You get used to how your house looks and don’t pay much attention to it over the 25-year period of time since you installed new siding and shutters. It looks like your house and there are no broken windows, missing shingles, or large pieces of anything hanging from it, so it’s fine. One day last July, however, I came home and looked at the house from the car window. “Ugh!” I thought. “I didn’t realize the dark brown trim had faded this much!” I dragged Ted outside to verify the fading.
A few pieces of roofline fascia blew off in various windstorms over the years and we had it replaced. The color match was good when it was new, but after a number of years, you can’t get exactly what you installed, so the new pieces faded to different shades of brown than the original fascia. The arrows point to the replacement pieces.
We immediately made appointments with three companies and, in August, we signed a contract to update the fascia and the shutters. We opted to have the shutters repainted rather than replaced because they are in good shape except for the fading. When Jerry started removing the shutters, I asked if he minded if I took a picture. He said, “No, but wait a second. Get the back of my shirt in the picture,” so I did. Call JB Exteriors if you need them. The name and phone number are on the shirt.

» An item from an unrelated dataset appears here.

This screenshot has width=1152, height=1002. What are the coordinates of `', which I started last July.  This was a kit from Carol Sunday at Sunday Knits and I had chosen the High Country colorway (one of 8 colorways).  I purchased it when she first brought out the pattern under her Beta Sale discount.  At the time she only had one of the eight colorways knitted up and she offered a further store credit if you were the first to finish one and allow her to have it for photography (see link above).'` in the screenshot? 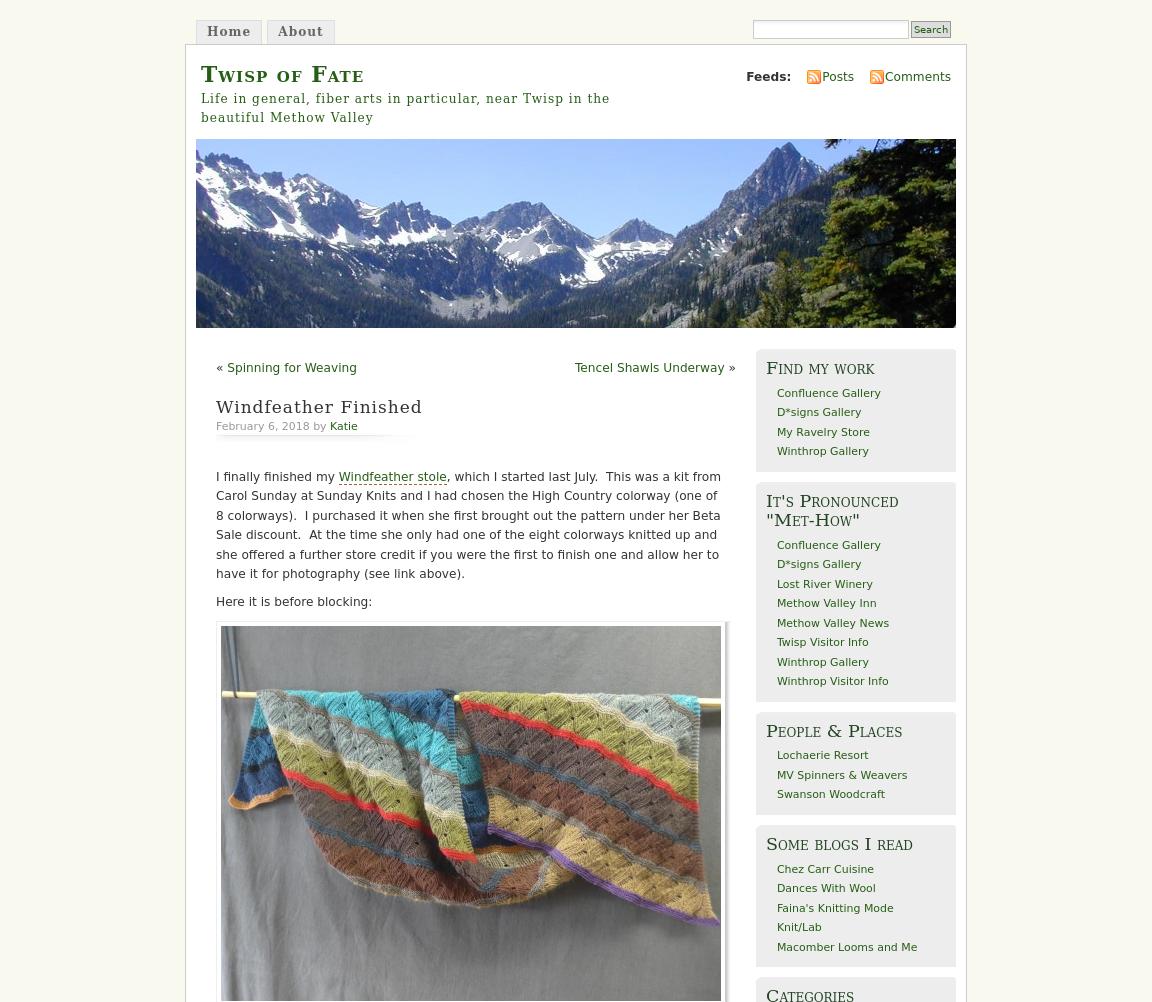 It's located at (216, 525). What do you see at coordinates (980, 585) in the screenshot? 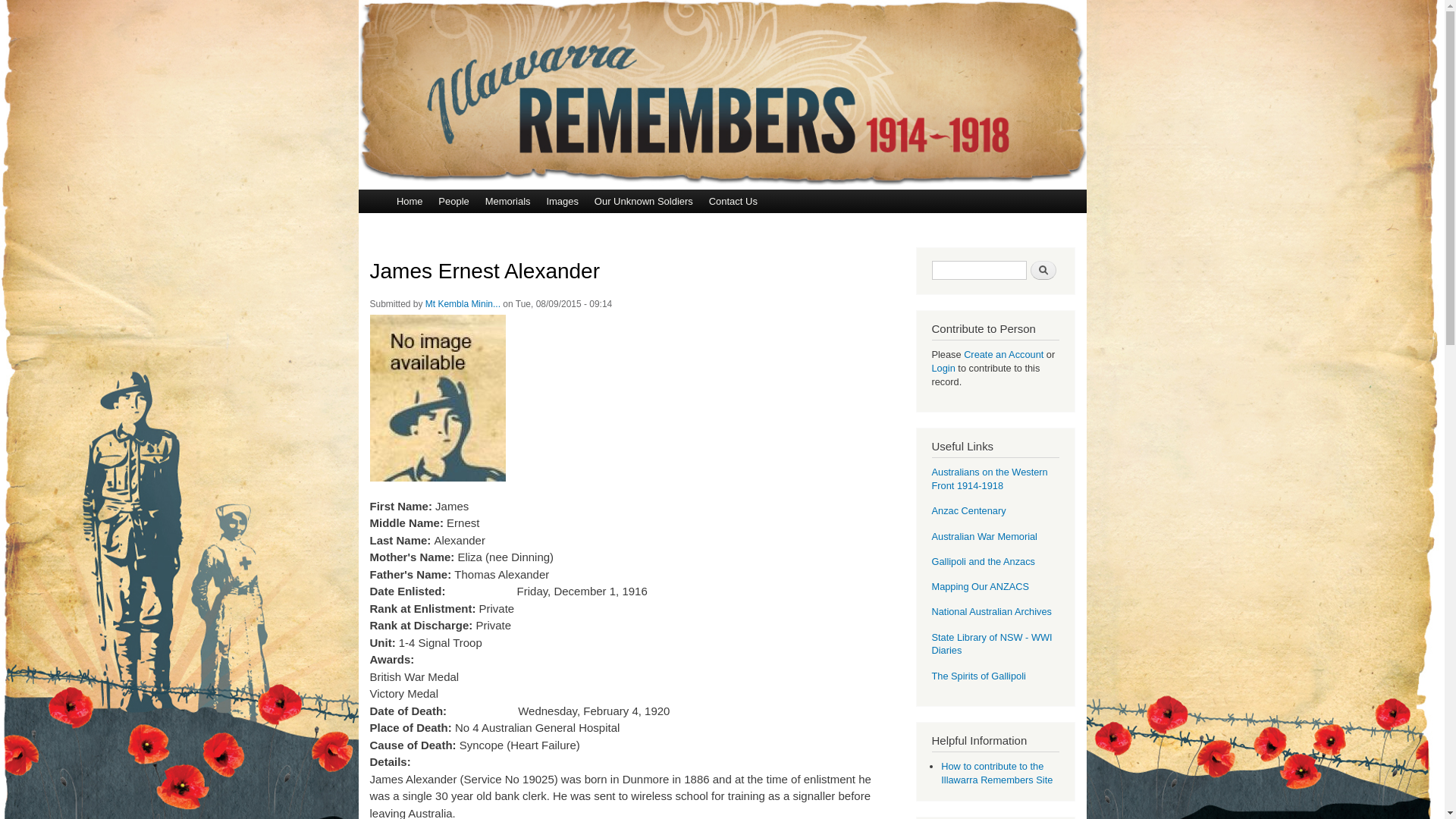
I see `'Mapping Our ANZACS'` at bounding box center [980, 585].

After 25 years, there were a lot of vacant mud wasp nests behind the first-floor shutters and there was a lot of dirt behind the upstairs shutters. I power washed the mud off the bricks and Ted went up on the roof to wash the siding. The arrow points to some remaining dirt Ted is heading for.
Our name made it to the top of Jerry’s work list by November–only three months after we hired him. Jerry is the boss, so Don got tagged to do the job. He set up his equipment beside the driveway, put his ladders in place, and went to work.
The painter was backlogged, so the shutters were installed last week–five weeks after the fascia work was finished. Now our house looks fresh again and all the fascia and shutters are the same color. It took from July until December to go from meeting the contractor to finishing this relatively small job. It sounds like 2020, doesn’t it?